Mas, antes de chegar ao fim do segundo capítulo, tropecei nestas:

 " em África os mortos não morrem nunca. Excepto os que morrem mal. A esses chamamos de 'abortos'. Sim, o mesmo nome que se dá aos desnascidos. Afinal, a morte é outro nascimento."

A morte é outro nascimento - talvez, mas nem sempre -, como a cada não corresponde um sim - mas sempre e em todas as vezes neste caso. É como o seu reverso, já a morte nem sempre tem reverso correspondente. A uma morte não corresponde sempre uma vida ou um (re)nascimento. Infelizmente.
...Depois uma palavra inteira, completa, que não existe e ainda assim me faz sorrir. Há palavras que nos fazem sentir o que dizem, mesmo que não existam. Sensação tão familiar para mim... Palavras que fazem sentir e sorrir, mesmo que em verdade não existam, nunca tenham existido, no que descrevem ou falam...

"Vamos rompendo entre a enchente, espremidos um contra o outro como duas pahamas, essas árvores que se estrangulam, num abraço de raízes e troncos. De encontro ao peito, sinto os seus seios provocantes. Provoquentes, diria meu avô Mariano."

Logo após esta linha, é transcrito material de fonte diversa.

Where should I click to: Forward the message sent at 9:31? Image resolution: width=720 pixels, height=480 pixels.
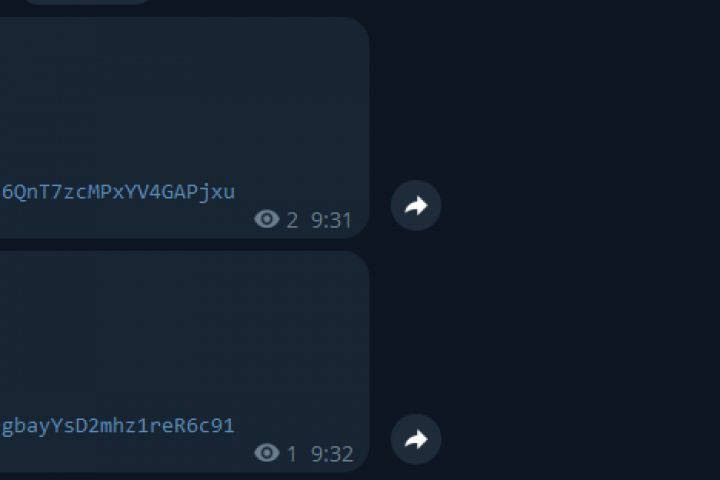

Há certo tipo de provocações, conscientes ou não, que são sempre quentes. E eu gosto dessas. Não gosto das provocações para sentimentos frios, para esfriar o outro, rebaixar o outro, humilhar o outro. E estou farta dessas. Gosto das provocações quentes, mesmo longe, que aquecem, que acendem, que provocam o que de bom se pode ter só de pensar em alguém. Físico ou não, de pele ou de alma. 'Provoquente' é uma palavra inteira, completa de significado, para mim. Só que não existe. Como a palavra "amorar", tão bem inventada, tão nada sentida. Como tanta coisa, como abortos que nunca nasceram, nem sabem morrer. Que não encontram reverso.

segunda-feira, 5 de setembro de 2016

"- Eu volto, Avô. Esta é a nossa casa.
- Quando voltares, a casa já não te reconhecerá - respondeu o Avô.
O velho Mariano sabia: quem parte dum lugar tão pequeno, mesmo que volte, nunca retorna."

Mia Couto, in 'um rio chamado tempo, uma casa chamada terra'


Será que é assim com toda e qualquer pequenez? Quando se volta já não se cabe lá? Nunca mais se retorna, deixamos de reconhecer o lugar que era nosso?
E se for, não duma pequenez que se sai, mas duma grandeza? Será que todos os outros lugares nos vão parecer apertados? Curtos? Pobres? Pequenos para um regresso que não volta?
Onde será que vou caber agora?


"Em silêncio, olho em volta. Cercado pelo sossego da pequena igreja me apetecia, naquele momento, deixar de ser filho, neto, sobrinho. Deixar de ser gente. Suspender o coração como quem pendura um casaco velho."

Mia Couto, in um rio chamado tempo, uma casa chamada terra

Era o que me apetecia também, entrar numa igreja, que ha tantos anos não entro sozinha, só para me ouvir pensar e tentar acreditar no que acredita quem lá vai rezar. Para ficar assim, só filha de Deus, sem me sentir neta, sobrinha, irmã, filha e mãe. Sem sentir raízes que prendem ainda que sejam o que nos alimenta e nos forma o corpo para enfrentar o tempo. Deixar-me só ficar, sem ser o abraço das lágrimas daquela que me pôs no mundo, sem ser os minutos ligeiros de quem traz o cansaço no sangue, sem ser a sombra que acompanha quem comanda o barco contra a tempestade para esconder lágrimas que não controla, sem ser ninguém. Pendurar o coração num prego que alguém pregou à força dum martelo cruel na nossa vida. Talvez deus.